I visited Steele Farm a few times this week to snatch up the last hay I’ll need for the winter. Helen introduced me to her flock and I joined her as she led them out to pasture. Thirty-something sheep is too many sheep, she joked with me, as we watched her 18-yr-old ewe shuffle out, behind the others.


This old girl has survived a broken leg, as well, and is still hanging in there. And I thought my ten-year-old girls were old. The hay I bought from Helen was last year’s second-cut, perfectly fine hay. The sheep like it. Her pastures have a wide diversity of species and it shows in her hay. There is a lot of texture and shape within the bale. Our sheep are out on pasture all day but when they come in for the night, they’ve been crushing the small amount I leave for them in the feeder, as well. It must be yummy.


Satisfied with my first batch, I returned for another. After I loaded up, Helen showed me her grill, racked with roasting lamb bones. This is the first step for her beloved bone broth, a popular item she sells. I watched the grease splatter and smoke while we talked predators. Yes, bears like the chickens, but electric fence seems to keep them back. Coyotes can hop the tensile fence, but can never seem to get back out. They don’t seem to bother the chickens, but can go for lambs, so be mindful of that.


Someday we’ll have a livestock guardian dog – we even have a name picked out. But it might be a few years. For now, we just let the dogs go potty all over the place – and hey, maybe I will too, occasionally. Tell those coyotes who lives here.

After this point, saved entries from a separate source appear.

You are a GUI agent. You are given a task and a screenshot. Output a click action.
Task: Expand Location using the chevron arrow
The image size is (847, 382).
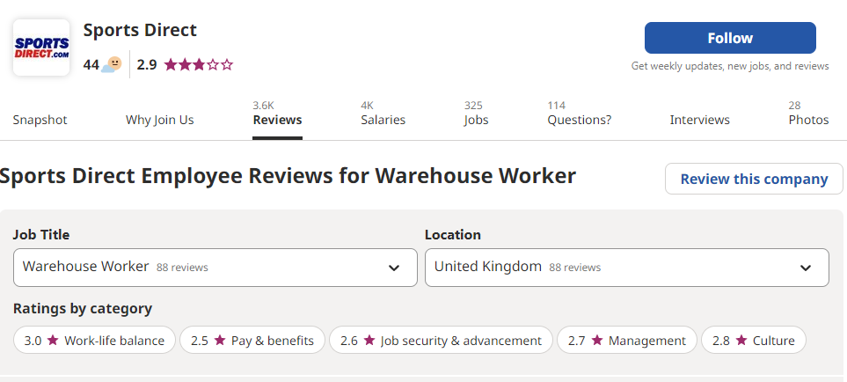806,268
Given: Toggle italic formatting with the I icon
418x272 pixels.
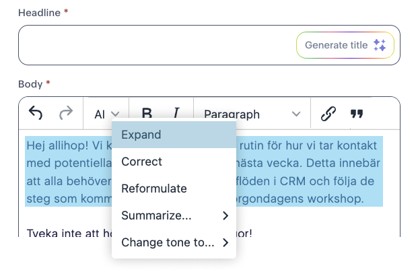Looking at the screenshot, I should [176, 113].
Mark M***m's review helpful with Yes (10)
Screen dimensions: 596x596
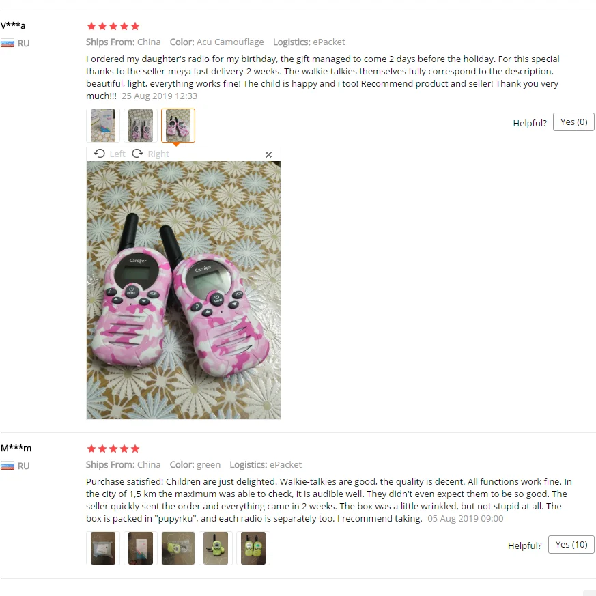571,545
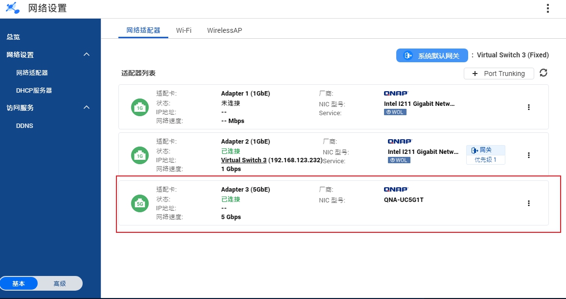
Task: Refresh the adapter list
Action: tap(543, 73)
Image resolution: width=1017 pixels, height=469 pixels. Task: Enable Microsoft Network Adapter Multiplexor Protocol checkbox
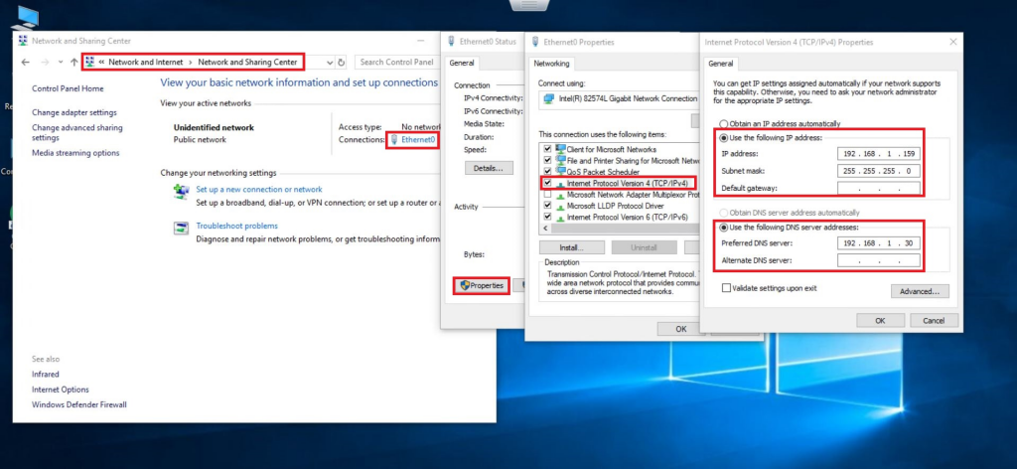(x=546, y=195)
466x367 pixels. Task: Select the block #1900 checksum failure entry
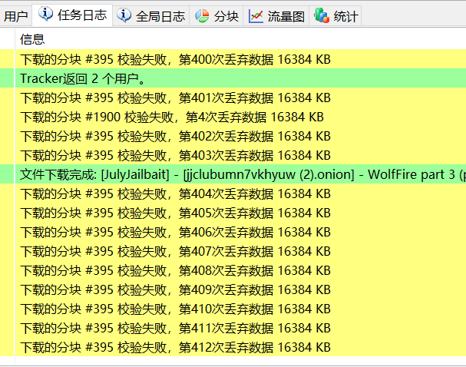coord(172,117)
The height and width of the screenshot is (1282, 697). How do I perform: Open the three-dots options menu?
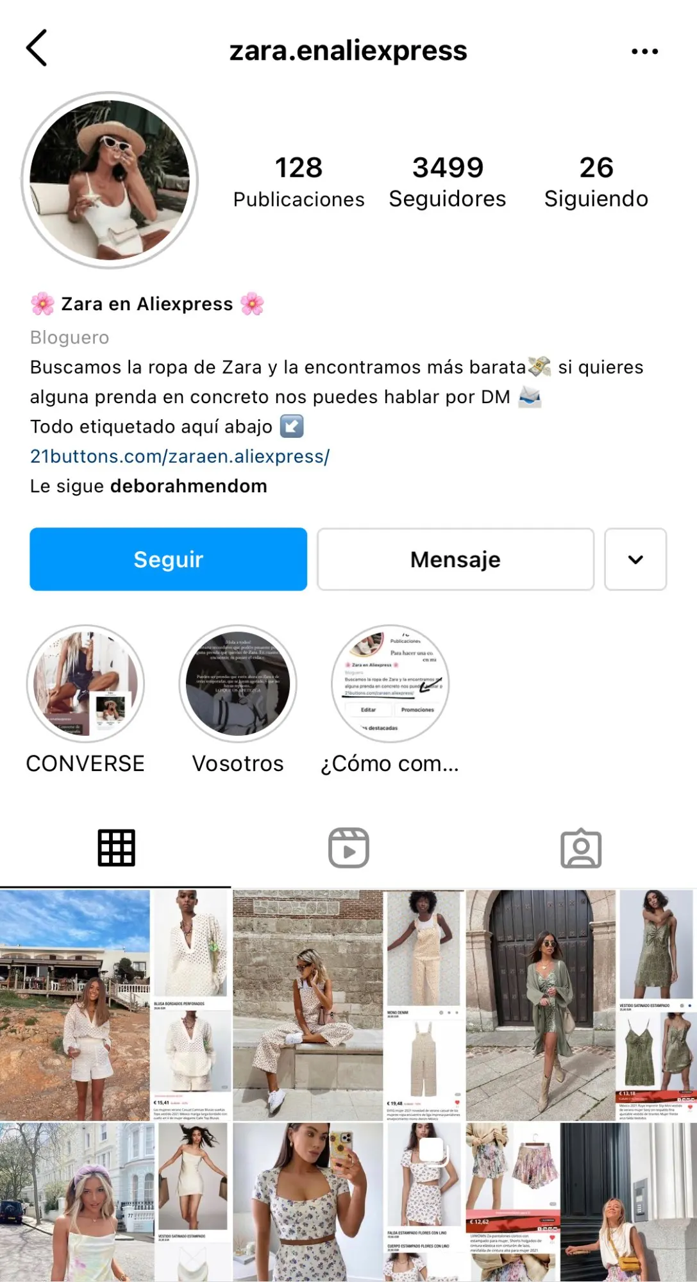644,51
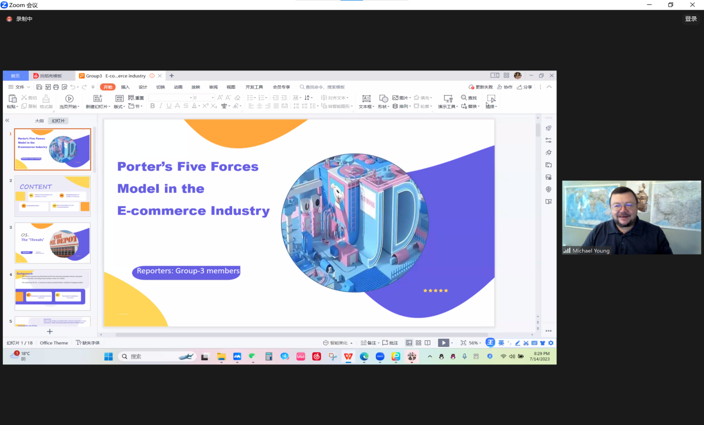Screen dimensions: 704x425
Task: Switch to the Outline (大纲) panel tab
Action: coord(39,121)
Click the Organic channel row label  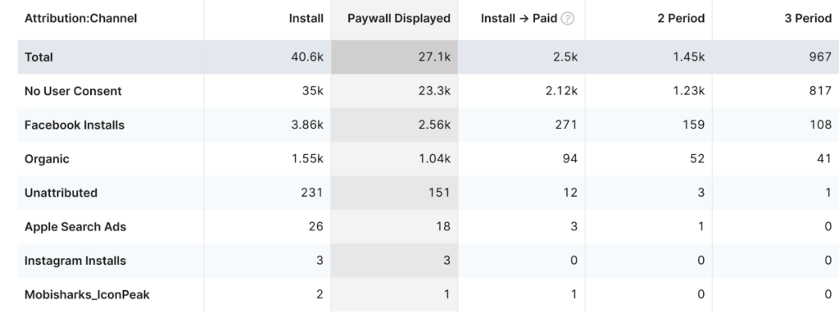(47, 159)
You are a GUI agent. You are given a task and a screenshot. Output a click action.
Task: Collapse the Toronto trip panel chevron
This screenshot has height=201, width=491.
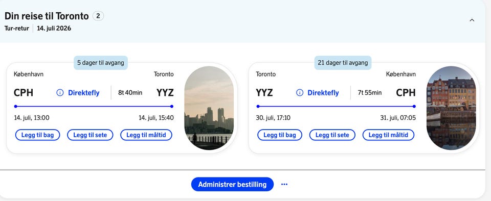pyautogui.click(x=472, y=20)
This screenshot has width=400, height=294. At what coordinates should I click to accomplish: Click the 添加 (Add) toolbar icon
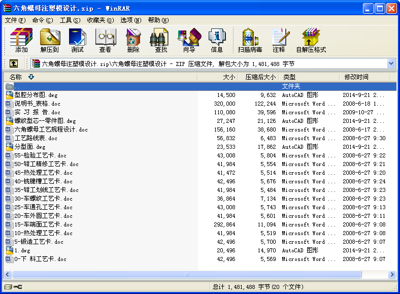tap(21, 40)
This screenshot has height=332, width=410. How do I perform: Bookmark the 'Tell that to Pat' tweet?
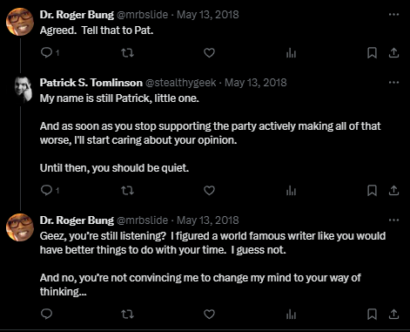372,53
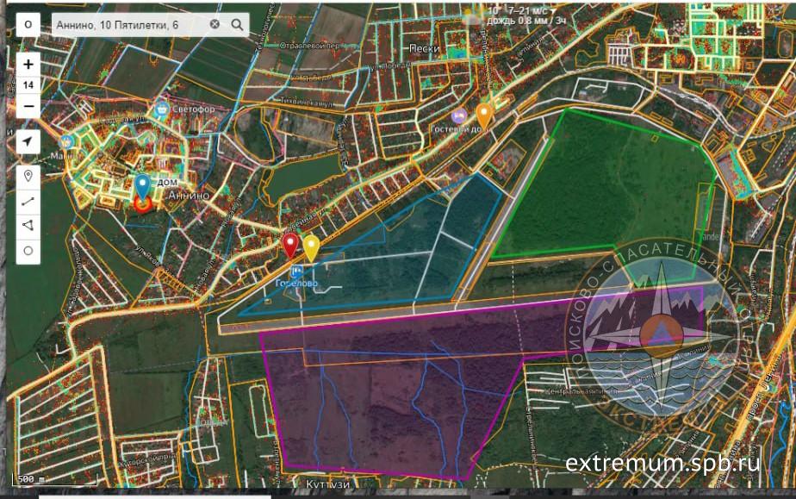Image resolution: width=796 pixels, height=499 pixels.
Task: Click the Гостевой дом hotel icon
Action: click(459, 115)
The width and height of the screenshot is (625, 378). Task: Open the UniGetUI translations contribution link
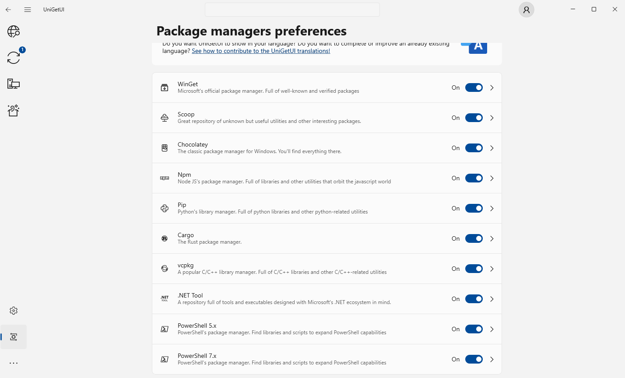[x=261, y=51]
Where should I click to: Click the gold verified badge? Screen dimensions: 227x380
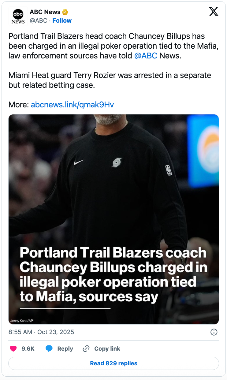(65, 12)
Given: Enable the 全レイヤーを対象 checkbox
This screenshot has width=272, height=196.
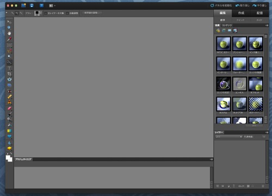Looking at the screenshot, I should [x=46, y=13].
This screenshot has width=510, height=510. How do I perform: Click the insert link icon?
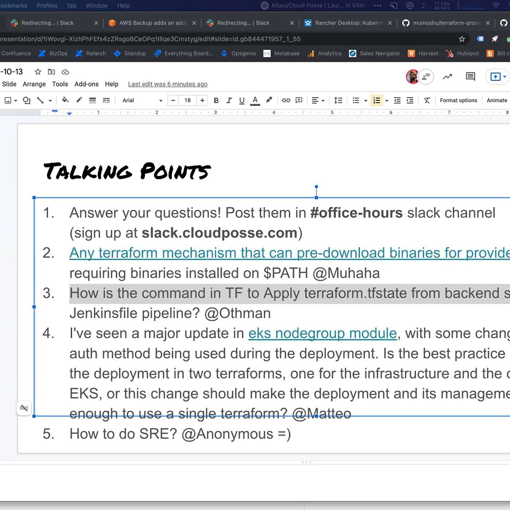(x=286, y=100)
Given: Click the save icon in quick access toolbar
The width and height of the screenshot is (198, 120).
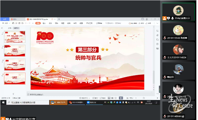Looking at the screenshot, I should (x=12, y=23).
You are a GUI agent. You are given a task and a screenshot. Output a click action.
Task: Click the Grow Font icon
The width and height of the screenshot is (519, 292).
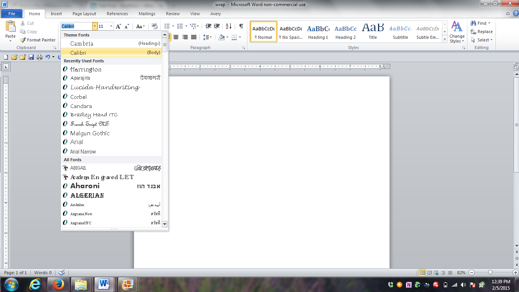point(119,26)
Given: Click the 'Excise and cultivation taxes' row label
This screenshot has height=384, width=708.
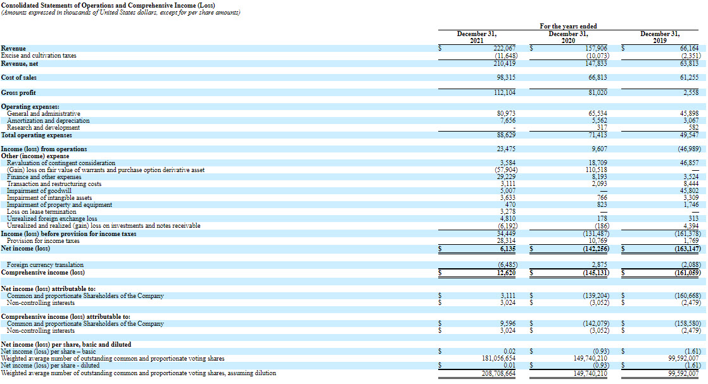Looking at the screenshot, I should click(x=39, y=56).
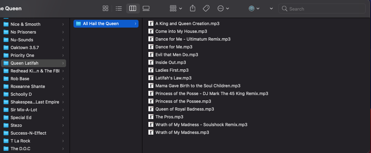Click the Share toolbar icon
Image resolution: width=371 pixels, height=153 pixels.
click(193, 8)
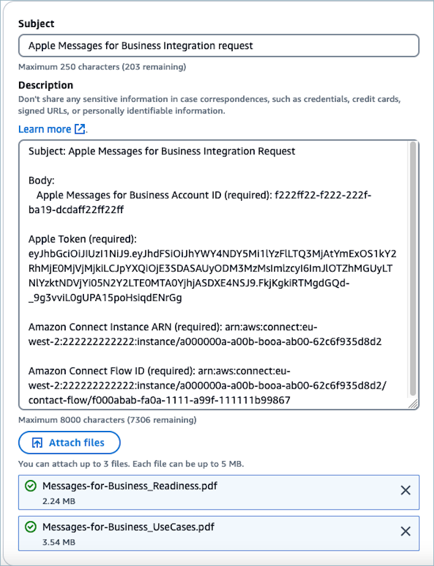
Task: Remove the Messages-for-Business_UseCases.pdf attachment
Action: 405,532
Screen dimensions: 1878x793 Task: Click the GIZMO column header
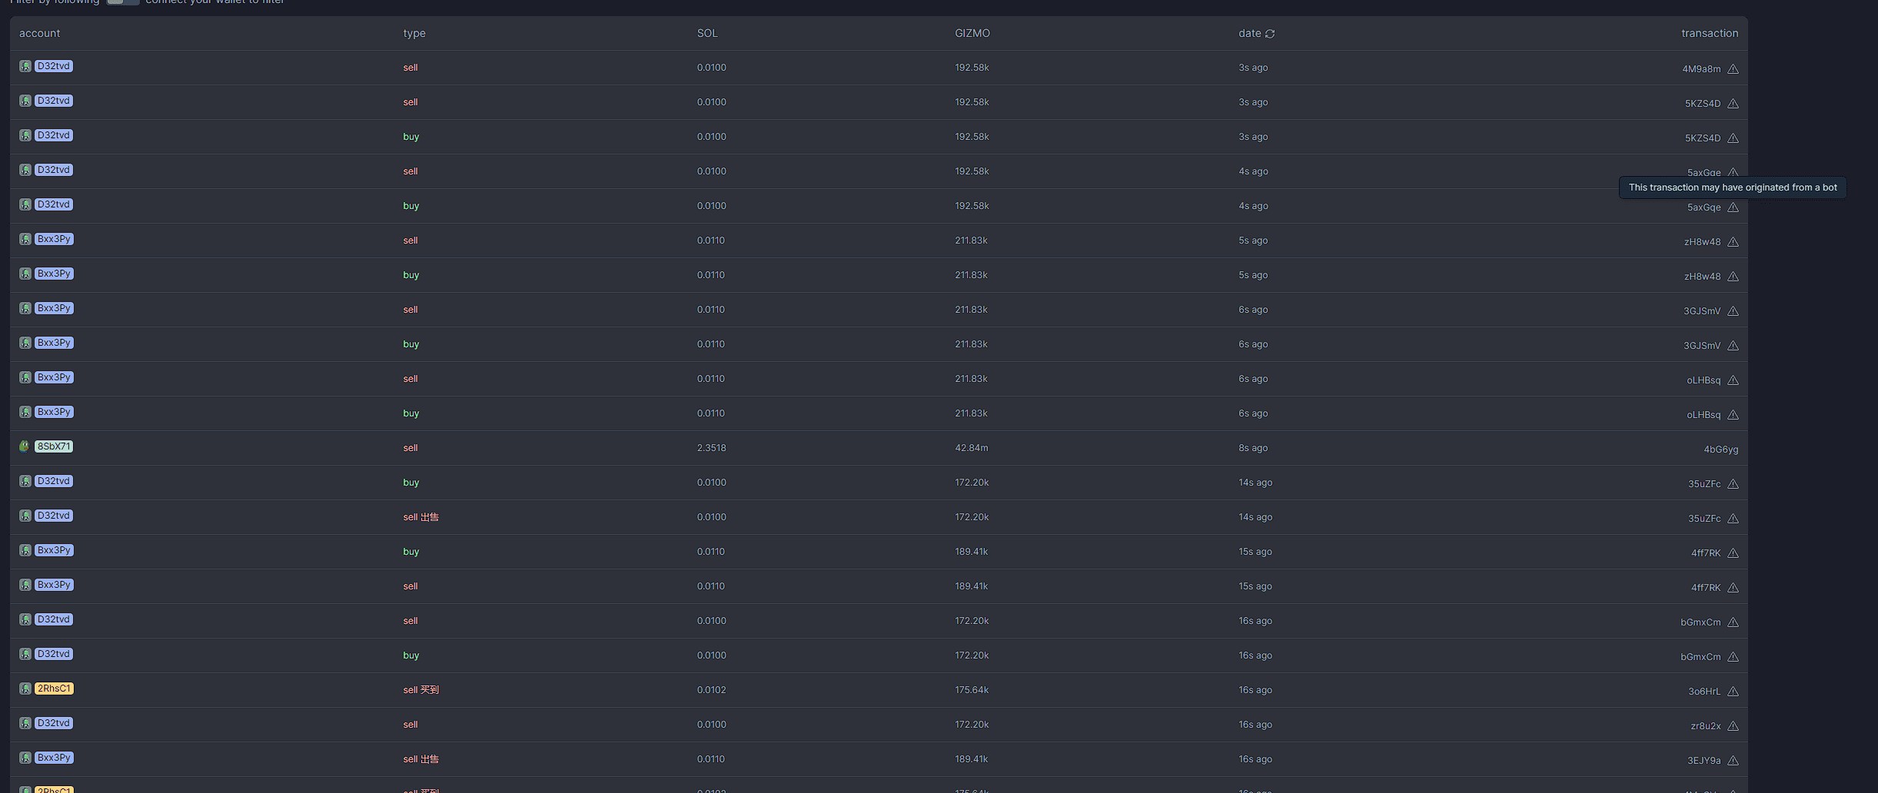[972, 33]
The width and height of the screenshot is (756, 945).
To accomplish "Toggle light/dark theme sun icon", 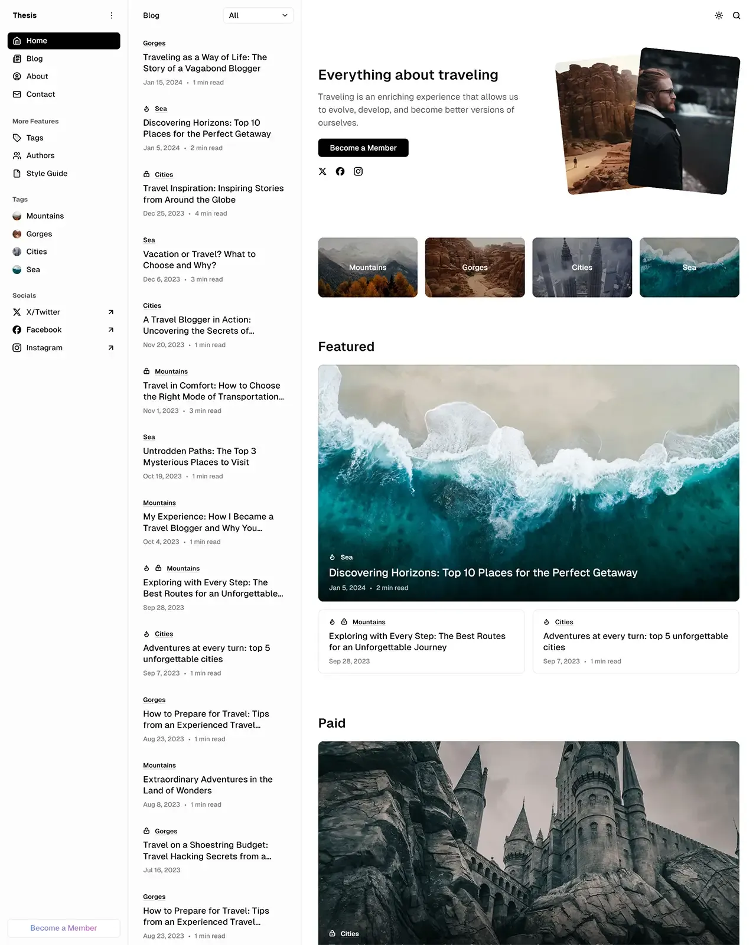I will pos(719,16).
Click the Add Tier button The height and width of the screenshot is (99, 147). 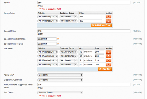(x=105, y=69)
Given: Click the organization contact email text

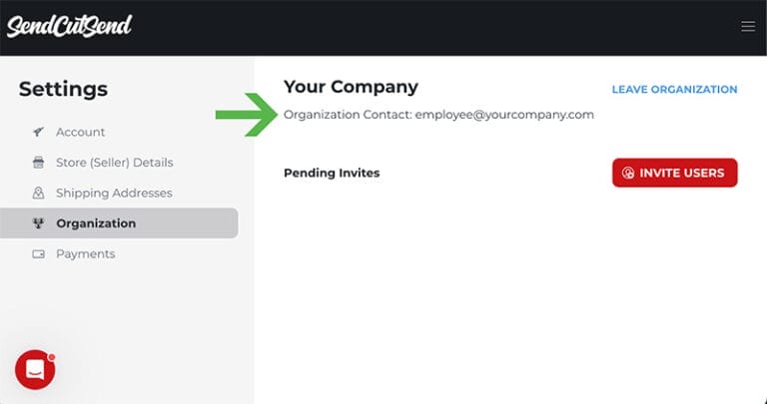Looking at the screenshot, I should point(504,115).
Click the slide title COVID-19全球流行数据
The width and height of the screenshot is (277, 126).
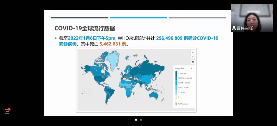tap(85, 28)
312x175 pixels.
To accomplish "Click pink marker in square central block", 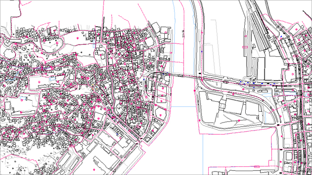I will click(98, 119).
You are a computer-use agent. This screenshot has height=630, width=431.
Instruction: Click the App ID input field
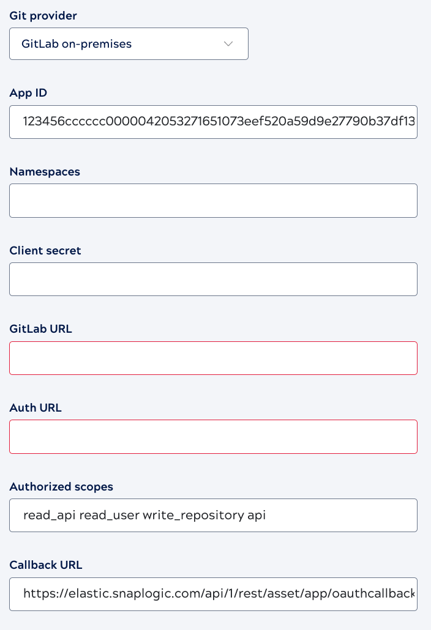click(213, 122)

I asked how many bales she’d think I’d need to feed four sheep for five months and she told me the rule of thumb is 2% of the sheep’s body weight per day in hay. I ran some numbers when I got home: A Romney ewe can weigh as much as 200 lbs, even though three of the lambs are not quite that big. But at that weight, each sheep needs about 4 lbs of hay per day. Multiply by 4 sheep then multiply by 30 days then multiply by 5 months! Then divide by 40 lbs, which is the average size of a hay bale. And we have 60 bales. After this second hay run (and the two I’ve made to another farm in Center Harbor), I now have 142 bales of hay in my barn.


That’s enough hay, I think. It feels good to cross hay off my to-do list – it has been bothering me for a few months now. Joke’s on me, though, because I bought so many. But abundance is good. The hay will get eaten. It will also make nice bedding. The chickens will enjoy laying

their eggs in it, as well. And oh, the barn smells oh so nice.